A APL como idéia teve
nascimento na cabeça de um médico: J.J. de Carvalho. Da idéia à divulgação
foram surgindo alguns elementos do seu projeto dos quais desagradavam àqueles
que porventura teriam condições de pleitearem vaga na imortalidade paulista. A
questão central era a composição da APL não somente com literatos, mas com
paulistas ilustres em diferentes áreas como medicina, direito, política e
engenharia. Derivavam ainda questões relativas ao número de cadeiras e à
permissão ou não de membros já laureados com a imortalidade da ABL. O fogo
começou a aumentar quando um amigo de Amadeu, Roberto Moreira (jornalista,
jurista e político), rebelou-se contra esta iniciativa e principiou polêmica
que se estendeu entre 1907 e 1909 ou mesmo 1911 e foi tomando como título “academia
paulista de medicina” e “academia de poucas letras”.
De um lado estava J.J. de
Carvalho escrevendo no Correio Paulistano e, do outro, como
representante maior Vicente de Carvalho publicando no OESP. Da peleja entre os
dois Carvalhos foi-se fundando efetivamente a APL entre 1907 e 1909 com composição
mista entre literatos e figuras eminentes do universo paulista.

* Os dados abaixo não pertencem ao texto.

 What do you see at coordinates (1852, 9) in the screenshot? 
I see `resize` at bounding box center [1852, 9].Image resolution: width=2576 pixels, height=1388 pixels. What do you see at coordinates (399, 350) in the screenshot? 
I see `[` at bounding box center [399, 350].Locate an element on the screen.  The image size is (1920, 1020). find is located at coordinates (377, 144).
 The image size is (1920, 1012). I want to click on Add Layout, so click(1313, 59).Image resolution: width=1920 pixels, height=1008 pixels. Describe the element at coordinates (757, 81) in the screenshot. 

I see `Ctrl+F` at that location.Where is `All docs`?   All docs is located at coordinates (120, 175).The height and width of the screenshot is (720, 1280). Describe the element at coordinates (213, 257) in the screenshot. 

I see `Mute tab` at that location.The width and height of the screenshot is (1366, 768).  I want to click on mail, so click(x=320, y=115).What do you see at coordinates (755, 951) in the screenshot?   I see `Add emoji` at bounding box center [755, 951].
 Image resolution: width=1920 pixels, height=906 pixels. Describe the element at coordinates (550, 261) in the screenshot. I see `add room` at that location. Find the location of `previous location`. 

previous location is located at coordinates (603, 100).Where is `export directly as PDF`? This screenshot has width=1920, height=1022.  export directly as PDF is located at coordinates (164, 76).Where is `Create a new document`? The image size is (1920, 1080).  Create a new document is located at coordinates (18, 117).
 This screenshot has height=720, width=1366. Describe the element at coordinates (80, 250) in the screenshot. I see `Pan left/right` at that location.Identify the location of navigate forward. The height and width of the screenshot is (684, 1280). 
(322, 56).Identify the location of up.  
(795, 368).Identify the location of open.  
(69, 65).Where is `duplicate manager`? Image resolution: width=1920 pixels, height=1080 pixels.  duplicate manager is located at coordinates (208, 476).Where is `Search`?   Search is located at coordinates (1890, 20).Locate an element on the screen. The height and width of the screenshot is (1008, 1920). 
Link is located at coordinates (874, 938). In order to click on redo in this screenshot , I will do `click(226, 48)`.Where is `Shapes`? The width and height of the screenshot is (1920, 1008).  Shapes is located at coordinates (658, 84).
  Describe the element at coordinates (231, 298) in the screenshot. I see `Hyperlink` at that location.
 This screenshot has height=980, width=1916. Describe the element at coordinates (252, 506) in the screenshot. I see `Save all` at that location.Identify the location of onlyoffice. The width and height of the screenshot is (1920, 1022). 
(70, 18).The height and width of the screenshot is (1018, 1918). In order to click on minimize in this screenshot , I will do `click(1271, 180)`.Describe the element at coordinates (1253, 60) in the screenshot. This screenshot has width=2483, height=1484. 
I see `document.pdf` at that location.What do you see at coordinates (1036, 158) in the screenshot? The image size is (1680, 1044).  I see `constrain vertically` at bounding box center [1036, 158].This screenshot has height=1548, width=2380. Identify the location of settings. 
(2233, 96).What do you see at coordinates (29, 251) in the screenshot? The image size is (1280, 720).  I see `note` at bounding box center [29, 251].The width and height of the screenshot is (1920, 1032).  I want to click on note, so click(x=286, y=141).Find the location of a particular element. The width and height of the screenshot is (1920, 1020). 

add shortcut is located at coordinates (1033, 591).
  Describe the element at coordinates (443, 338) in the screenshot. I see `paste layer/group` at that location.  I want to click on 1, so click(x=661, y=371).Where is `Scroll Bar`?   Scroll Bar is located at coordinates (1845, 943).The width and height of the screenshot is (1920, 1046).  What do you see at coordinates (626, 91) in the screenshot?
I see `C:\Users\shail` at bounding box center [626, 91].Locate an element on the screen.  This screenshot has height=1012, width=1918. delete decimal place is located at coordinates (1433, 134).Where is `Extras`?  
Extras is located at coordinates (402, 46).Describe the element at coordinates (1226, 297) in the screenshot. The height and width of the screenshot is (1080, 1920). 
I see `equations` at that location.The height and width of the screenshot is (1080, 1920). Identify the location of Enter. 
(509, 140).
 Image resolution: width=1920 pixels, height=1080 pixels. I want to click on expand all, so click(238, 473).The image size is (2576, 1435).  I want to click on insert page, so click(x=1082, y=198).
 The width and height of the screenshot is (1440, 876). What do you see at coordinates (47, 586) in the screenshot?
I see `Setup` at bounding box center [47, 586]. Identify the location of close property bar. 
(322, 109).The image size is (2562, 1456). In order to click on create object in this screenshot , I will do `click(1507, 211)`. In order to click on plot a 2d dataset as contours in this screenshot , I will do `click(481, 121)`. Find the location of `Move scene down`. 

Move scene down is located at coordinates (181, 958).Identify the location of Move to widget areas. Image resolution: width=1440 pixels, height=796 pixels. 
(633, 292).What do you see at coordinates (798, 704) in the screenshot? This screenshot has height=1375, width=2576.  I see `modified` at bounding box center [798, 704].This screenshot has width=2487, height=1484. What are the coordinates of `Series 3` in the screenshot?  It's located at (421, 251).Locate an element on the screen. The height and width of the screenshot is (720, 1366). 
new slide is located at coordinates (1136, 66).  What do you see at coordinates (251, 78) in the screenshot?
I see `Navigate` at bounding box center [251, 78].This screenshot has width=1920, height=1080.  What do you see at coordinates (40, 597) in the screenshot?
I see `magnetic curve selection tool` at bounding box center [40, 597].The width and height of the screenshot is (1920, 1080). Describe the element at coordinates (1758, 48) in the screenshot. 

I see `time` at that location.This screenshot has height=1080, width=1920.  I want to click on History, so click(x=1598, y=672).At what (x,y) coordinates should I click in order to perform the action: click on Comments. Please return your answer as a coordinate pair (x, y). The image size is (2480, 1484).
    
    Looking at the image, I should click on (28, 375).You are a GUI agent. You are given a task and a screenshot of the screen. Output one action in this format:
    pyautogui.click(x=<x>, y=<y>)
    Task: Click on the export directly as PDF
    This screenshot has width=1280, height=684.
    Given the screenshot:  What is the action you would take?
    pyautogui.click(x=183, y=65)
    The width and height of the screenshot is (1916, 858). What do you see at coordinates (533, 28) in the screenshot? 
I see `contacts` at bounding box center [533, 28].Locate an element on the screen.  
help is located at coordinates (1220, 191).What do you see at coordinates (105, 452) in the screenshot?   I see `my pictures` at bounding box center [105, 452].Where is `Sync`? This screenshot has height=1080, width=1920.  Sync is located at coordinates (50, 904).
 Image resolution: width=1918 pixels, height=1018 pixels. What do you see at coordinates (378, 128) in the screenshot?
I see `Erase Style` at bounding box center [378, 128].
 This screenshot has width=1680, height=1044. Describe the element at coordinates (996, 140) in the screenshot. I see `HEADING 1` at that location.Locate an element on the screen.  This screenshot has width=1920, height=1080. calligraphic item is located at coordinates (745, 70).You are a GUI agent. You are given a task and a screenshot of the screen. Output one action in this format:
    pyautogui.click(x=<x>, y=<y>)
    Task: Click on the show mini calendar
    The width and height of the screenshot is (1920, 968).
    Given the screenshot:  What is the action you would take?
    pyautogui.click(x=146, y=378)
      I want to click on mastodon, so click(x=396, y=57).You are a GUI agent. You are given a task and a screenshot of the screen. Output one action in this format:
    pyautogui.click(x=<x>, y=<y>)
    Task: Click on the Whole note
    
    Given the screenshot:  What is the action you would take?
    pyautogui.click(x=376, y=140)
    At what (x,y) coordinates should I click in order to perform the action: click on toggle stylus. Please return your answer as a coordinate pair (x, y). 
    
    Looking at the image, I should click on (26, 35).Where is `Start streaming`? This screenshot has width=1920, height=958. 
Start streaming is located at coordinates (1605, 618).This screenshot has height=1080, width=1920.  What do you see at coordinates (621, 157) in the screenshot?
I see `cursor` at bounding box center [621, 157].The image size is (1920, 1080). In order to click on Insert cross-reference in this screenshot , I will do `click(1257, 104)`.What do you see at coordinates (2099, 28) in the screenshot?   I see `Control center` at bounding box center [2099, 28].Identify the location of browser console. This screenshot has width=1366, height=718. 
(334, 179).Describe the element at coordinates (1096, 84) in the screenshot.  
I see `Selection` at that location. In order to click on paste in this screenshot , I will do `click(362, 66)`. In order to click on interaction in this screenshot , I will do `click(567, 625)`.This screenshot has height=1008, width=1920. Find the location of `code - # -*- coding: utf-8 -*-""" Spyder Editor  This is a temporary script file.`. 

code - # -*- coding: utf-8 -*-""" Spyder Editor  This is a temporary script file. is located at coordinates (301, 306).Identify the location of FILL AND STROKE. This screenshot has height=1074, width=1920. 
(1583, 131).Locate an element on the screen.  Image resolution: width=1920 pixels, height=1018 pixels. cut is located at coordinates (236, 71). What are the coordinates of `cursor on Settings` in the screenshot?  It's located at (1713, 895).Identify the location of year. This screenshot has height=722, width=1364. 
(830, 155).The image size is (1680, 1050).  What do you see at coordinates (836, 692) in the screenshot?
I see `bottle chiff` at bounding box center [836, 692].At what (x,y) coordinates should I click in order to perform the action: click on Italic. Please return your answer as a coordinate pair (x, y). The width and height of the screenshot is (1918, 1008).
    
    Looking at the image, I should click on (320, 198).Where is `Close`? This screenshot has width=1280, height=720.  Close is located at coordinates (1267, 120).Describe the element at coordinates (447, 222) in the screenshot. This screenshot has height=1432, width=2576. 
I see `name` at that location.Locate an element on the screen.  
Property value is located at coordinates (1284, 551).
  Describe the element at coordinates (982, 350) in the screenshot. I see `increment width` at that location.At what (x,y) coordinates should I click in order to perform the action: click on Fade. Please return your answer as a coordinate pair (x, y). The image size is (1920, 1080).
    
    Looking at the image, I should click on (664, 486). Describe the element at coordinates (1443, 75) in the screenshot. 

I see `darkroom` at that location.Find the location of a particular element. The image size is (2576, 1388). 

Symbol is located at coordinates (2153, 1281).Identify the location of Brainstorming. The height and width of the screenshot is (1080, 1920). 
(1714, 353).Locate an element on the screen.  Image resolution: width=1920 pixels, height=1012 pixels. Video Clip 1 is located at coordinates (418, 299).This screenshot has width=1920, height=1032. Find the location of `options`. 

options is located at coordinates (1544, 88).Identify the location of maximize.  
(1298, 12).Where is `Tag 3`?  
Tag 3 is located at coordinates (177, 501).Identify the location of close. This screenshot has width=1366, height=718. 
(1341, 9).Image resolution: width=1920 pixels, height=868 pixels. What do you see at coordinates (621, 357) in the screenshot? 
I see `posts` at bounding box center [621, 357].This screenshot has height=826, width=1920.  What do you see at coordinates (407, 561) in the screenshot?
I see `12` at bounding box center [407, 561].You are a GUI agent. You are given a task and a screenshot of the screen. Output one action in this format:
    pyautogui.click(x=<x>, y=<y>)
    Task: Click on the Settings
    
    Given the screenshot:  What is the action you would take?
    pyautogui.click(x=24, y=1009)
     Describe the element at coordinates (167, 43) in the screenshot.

No interior deste cenário Amadeu Amaral, no
momento jornalista do Comércio de São Paulo, recém retornado à capital
do estado após passagem de poucos frutos por São Carlos entre 1905 e 1907
(aonde participou de um jornal local, fundou uma vila para leprosos e tentou
empreender um colégio) buscou contemplar os dois lados da contenda mediando as
polêmicas e incentivando a criação da APL. Sua atuação, bem como sua vida de
jornalista e poeta (à época com uma única obra publicada) permitiu o seu ingresso
na instituição na cadeira cujo patrono escolhido foi Teófilo Dias. Mas da inauguração em 1909 estava de fora
Vicente de Carvalho, seja devido à polêmica, seja devido à questão do ingresso
ou não de imortais da ABL na APL. Vicente não gostou de ser deixado de fora da
composição da APL e chegou mesmo a ir à solenidade de sua inauguração no
Conservatório munido de um livro ou folheto que distribuía como presente aos
convidados que penetravam no recinto e cujo conteúdo compõe parte das lacunas
desta história.
Tal disputa entre os dois
Carvalhos perdurou até 1911 quando finalmente Vicente ingressa na imortalidade
paulista após a morte do Dr. Rafael Correia da Silva. A disputa foi acirrada,
pois J.J.de Carvalho escolheu para o pleito um adversário à altura de Vicente:
Aristeu Seixas. Deixo e resto da história ao documento:
Essa
guerra civil do espírito só terminou dois anos depois com o congraçamento dos beligerantes, conquanto
a animosidade do Dr. J.J. de Carvalho atingisse o apogeu na campanha eleitoral para
o preenchimento da vaga de Rafael Correia em 1911. Informa-nos Ulissses
Paranhos que o velho Carvalho deu pulos desta altura, quando soube da pretensão
do poeta Vicente, e apressou-se em escolher um concorrente de prestígio e que
se dispusesse a disputar a mesma láurea: o poeta Aristeu Seixas, que, havia
muito, sustentava polêmica
pelos jornais com Vicente de Carvalho, por motivo da recente publicação do livro Névoa, de
Amadeu Amaral. Que o pleito foi
renhido, comprova-o o fato de Vicente de Carvalho haver ganho a eleição apenas por um voto.
Retifiquemos.
Foi esse o resultado anunciado após a primeira contagem de votos, e que ainda
hoje se repete. Mas, logo a seguir, numa revisão que se impunha, foram anulados
três votos dados a Aristeu Seixas, por serem em duplicado. Vicente de Carvalho
ganhou a partida por quatro votos.
Essa
vitória de um dos Carvalhos marcou também o fim da rivalidade entre ambos.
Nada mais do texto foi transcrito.